[[ Data section, beginning ]]

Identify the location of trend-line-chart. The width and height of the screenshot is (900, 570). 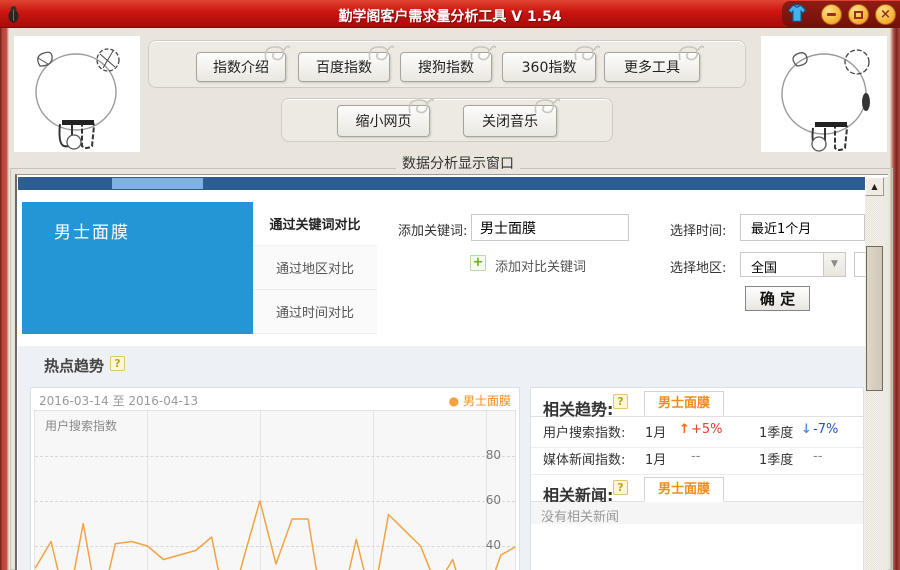
(275, 535).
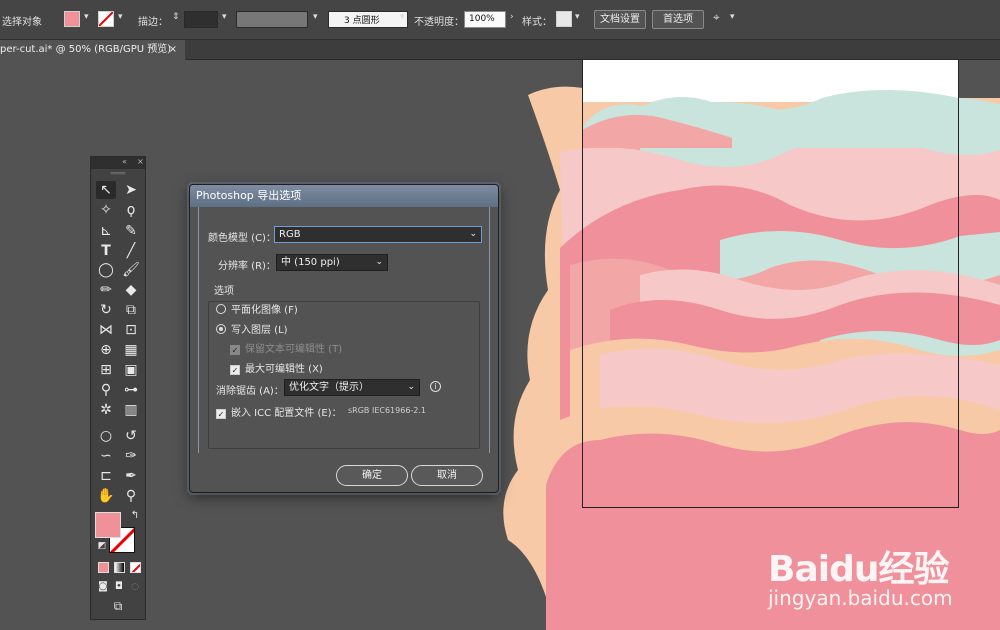 The image size is (1000, 630). Describe the element at coordinates (106, 210) in the screenshot. I see `magic-wand-tool-icon: ✧` at that location.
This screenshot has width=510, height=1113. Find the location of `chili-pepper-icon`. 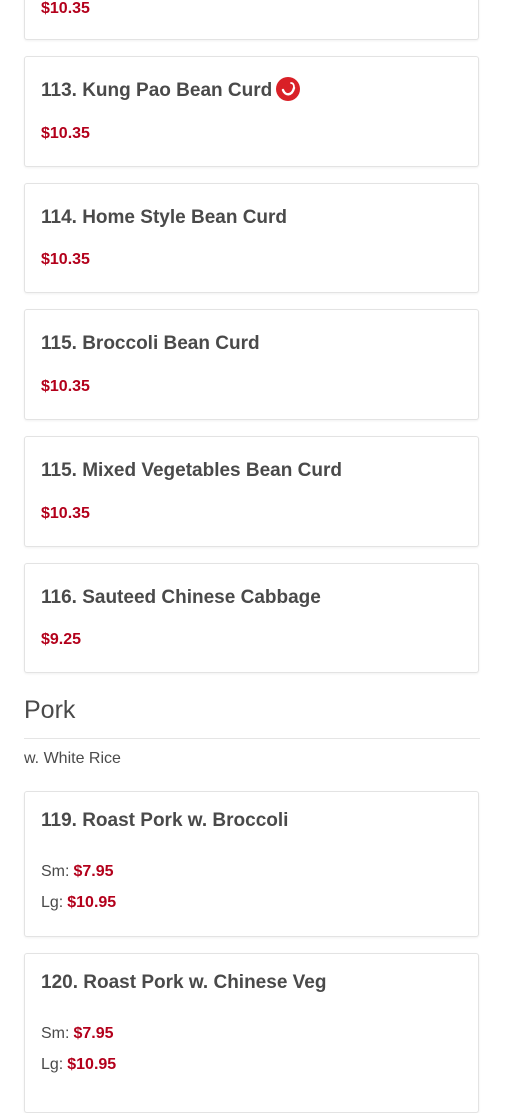

chili-pepper-icon is located at coordinates (288, 89).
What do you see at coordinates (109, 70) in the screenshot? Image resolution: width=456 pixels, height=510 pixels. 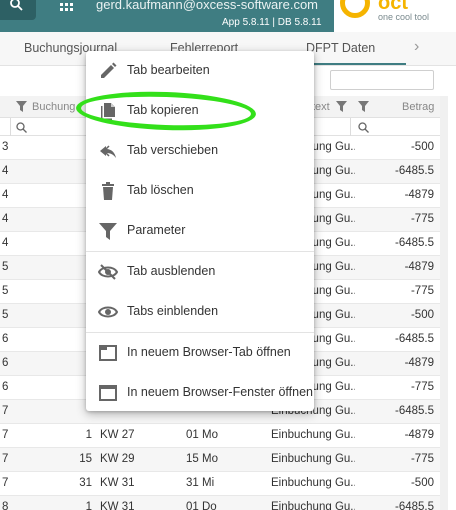 I see `pencil-icon` at bounding box center [109, 70].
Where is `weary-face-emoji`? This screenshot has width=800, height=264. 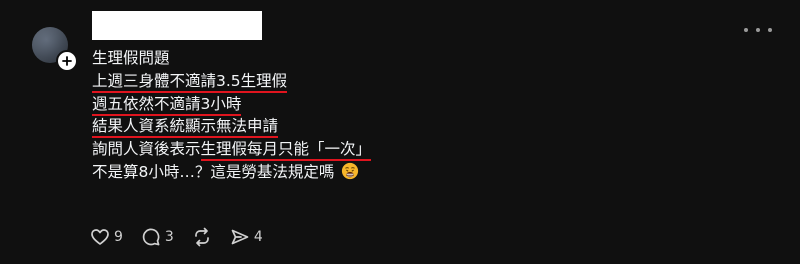 weary-face-emoji is located at coordinates (350, 171).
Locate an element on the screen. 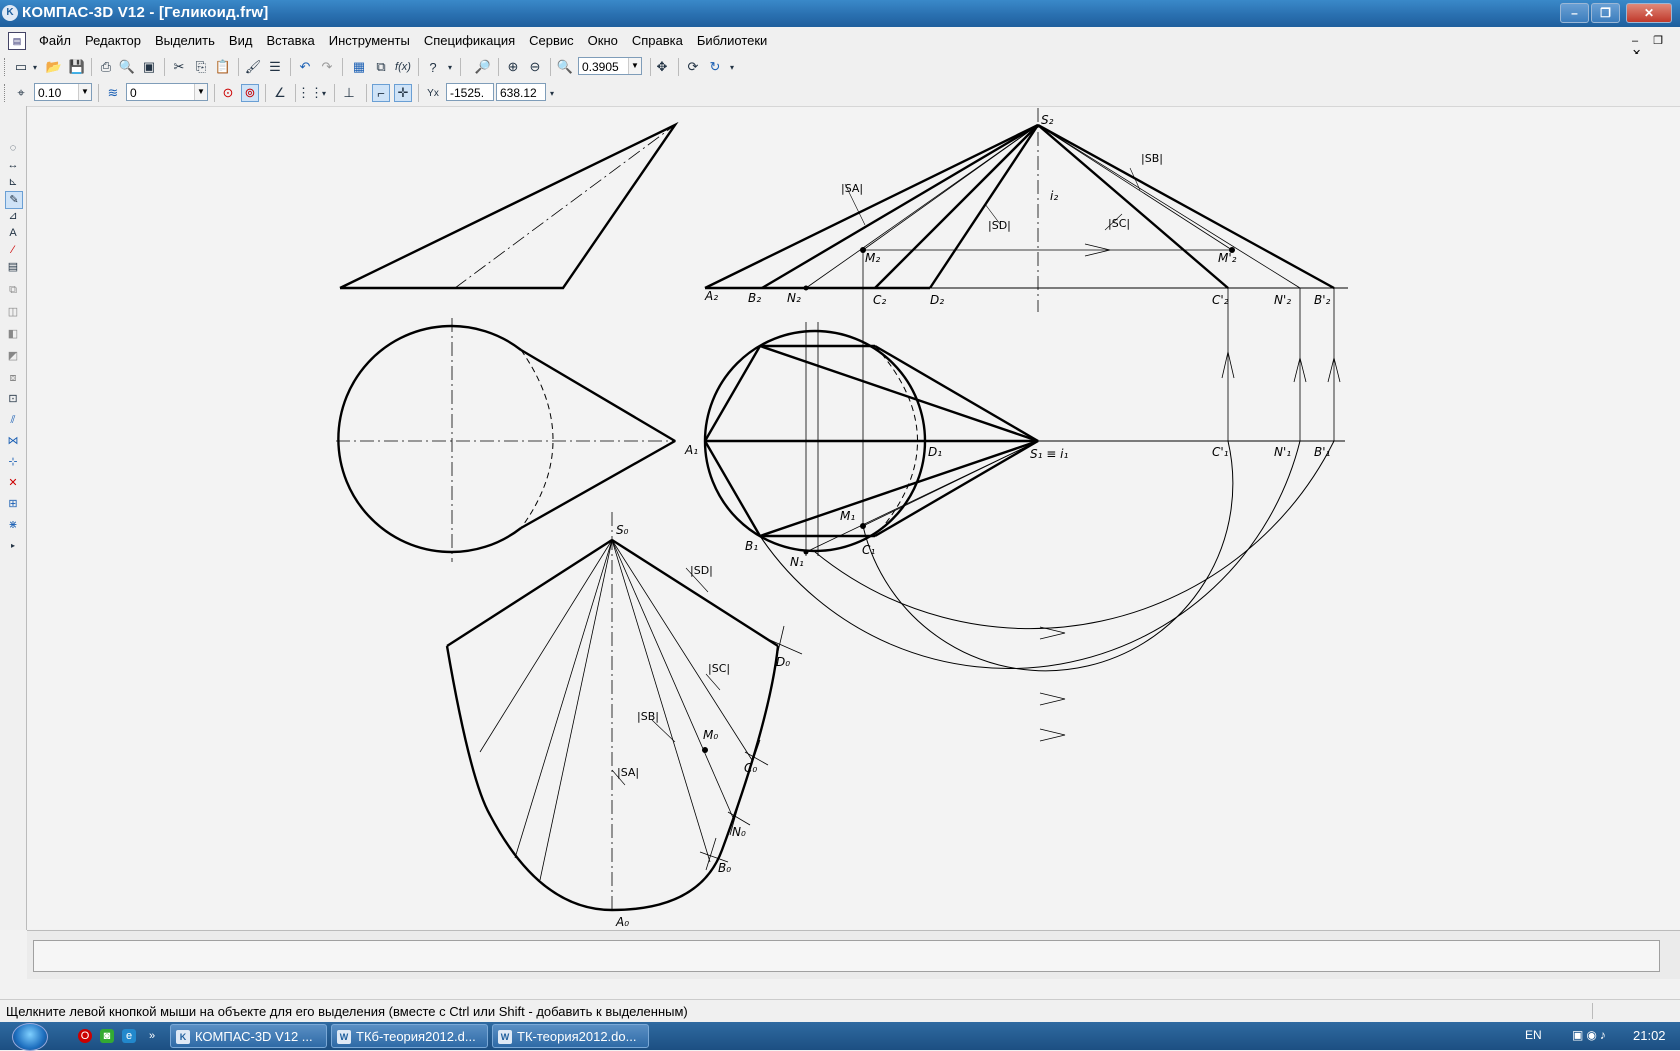  quick-launch-more-icon: » is located at coordinates (152, 1036).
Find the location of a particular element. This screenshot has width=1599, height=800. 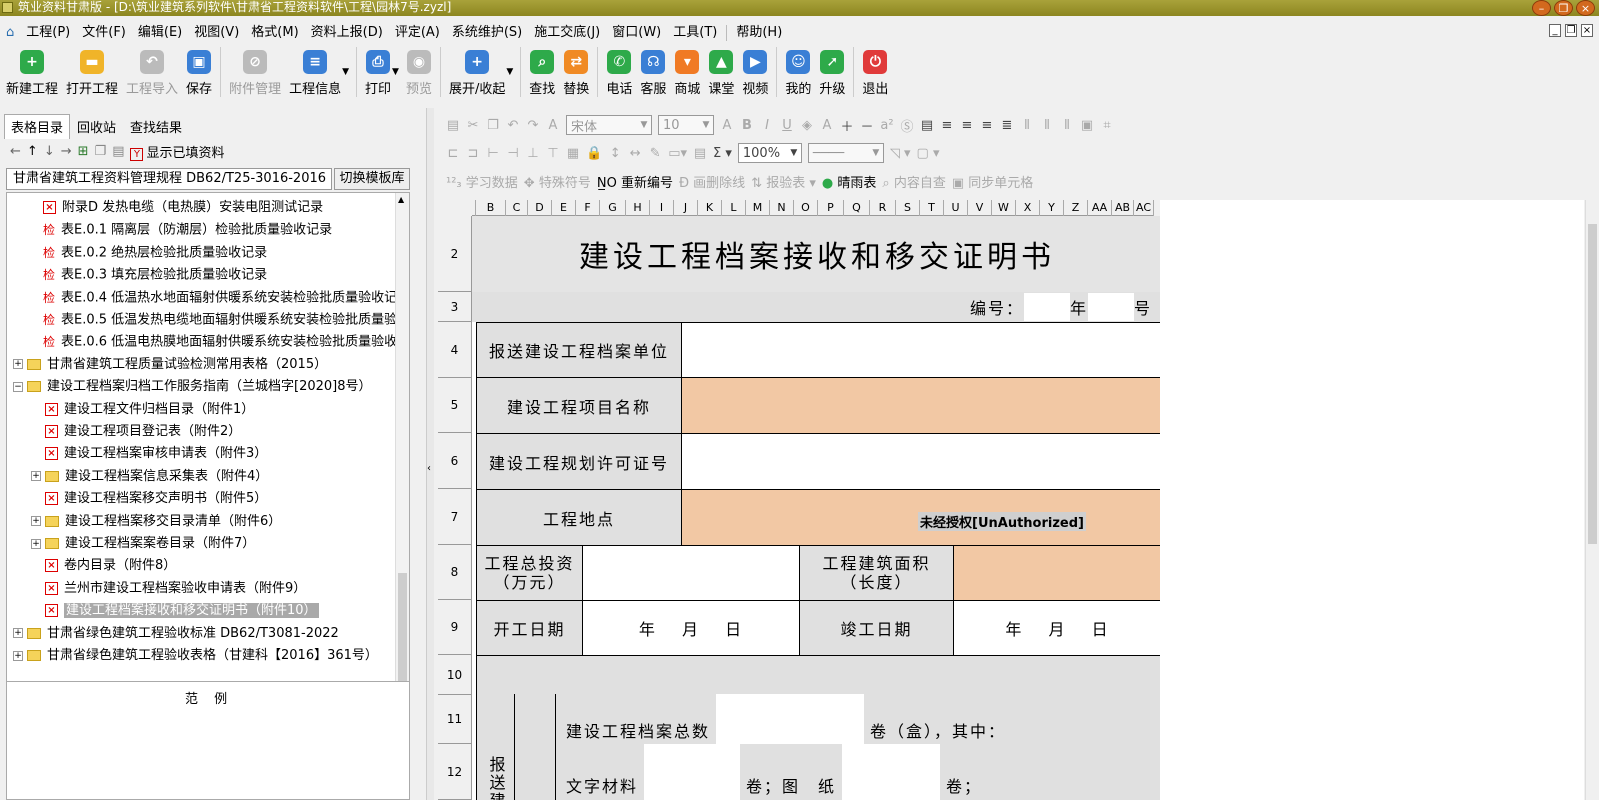

column-header: P is located at coordinates (831, 208).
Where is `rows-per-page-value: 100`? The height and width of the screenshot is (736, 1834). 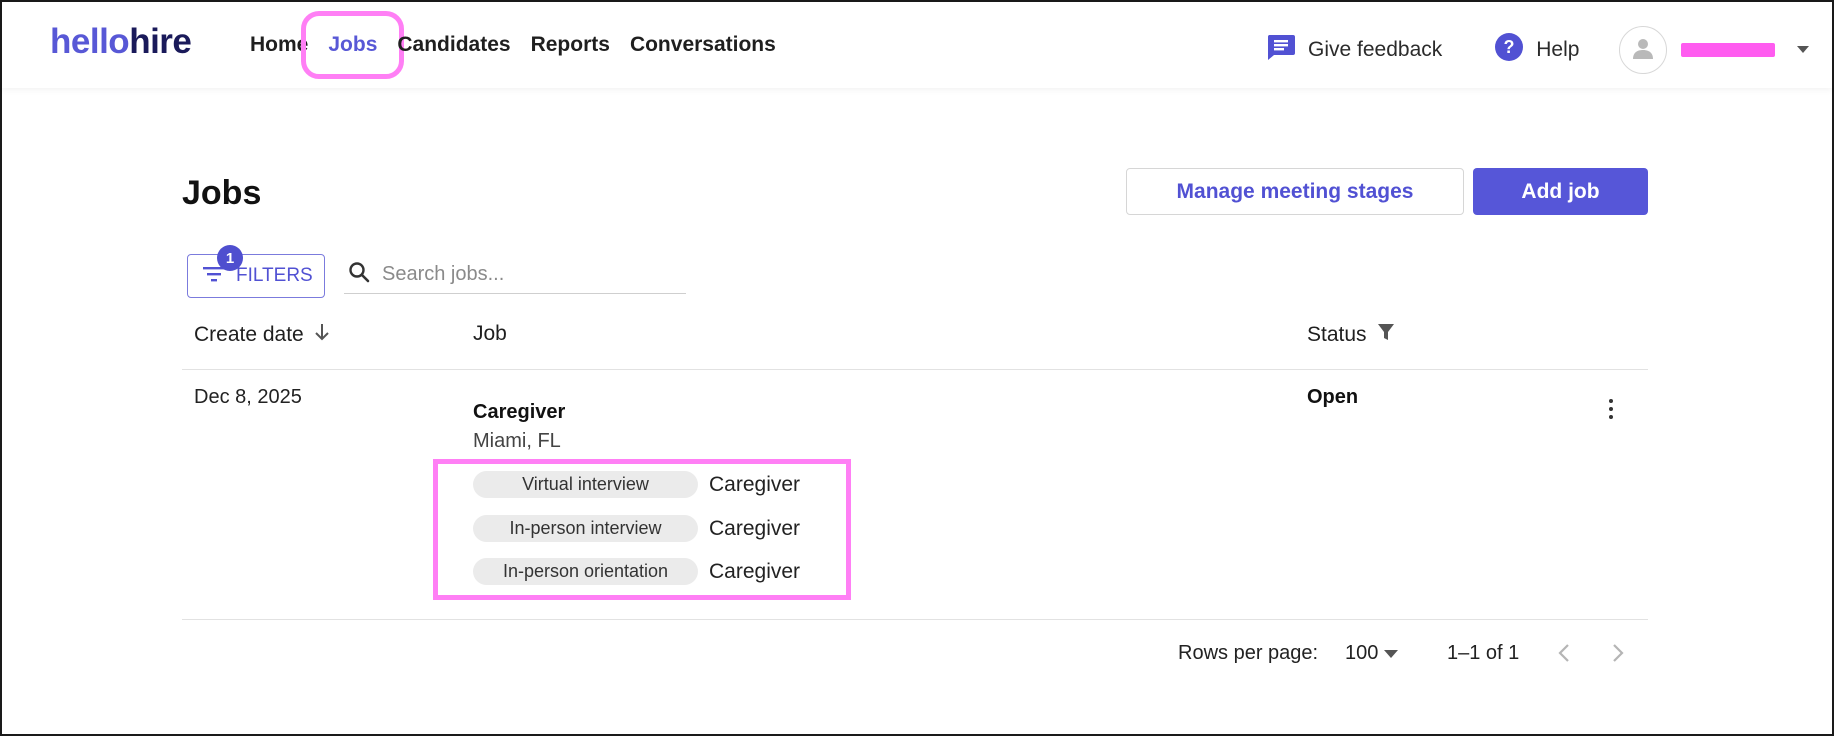 rows-per-page-value: 100 is located at coordinates (1362, 653).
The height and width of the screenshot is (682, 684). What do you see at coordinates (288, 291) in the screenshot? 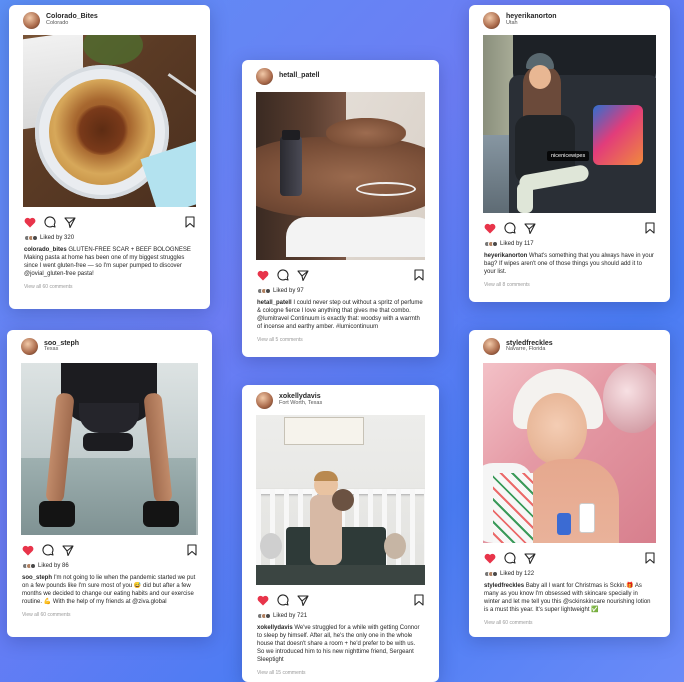
I see `like-count: Liked by 97` at bounding box center [288, 291].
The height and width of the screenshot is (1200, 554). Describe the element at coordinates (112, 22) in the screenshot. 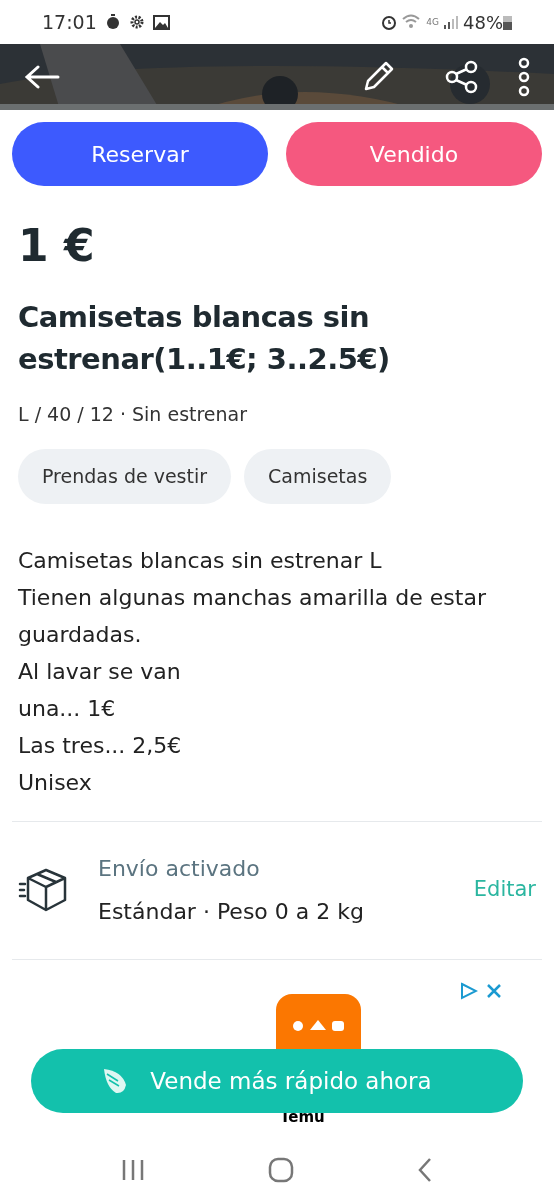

[[ Data section, end ]]

#### Exercise:
Reproduce word for word the rows between the line holding "This screenshot has width=510, height=1113." and the line holding "chili-pepper-icon is located", inclusive. Leave the pictures out of your answer.

#### Result for this exercise:
This screenshot has width=510, height=1113. Find the location of `chili-pepper-icon`. 

chili-pepper-icon is located at coordinates (288, 89).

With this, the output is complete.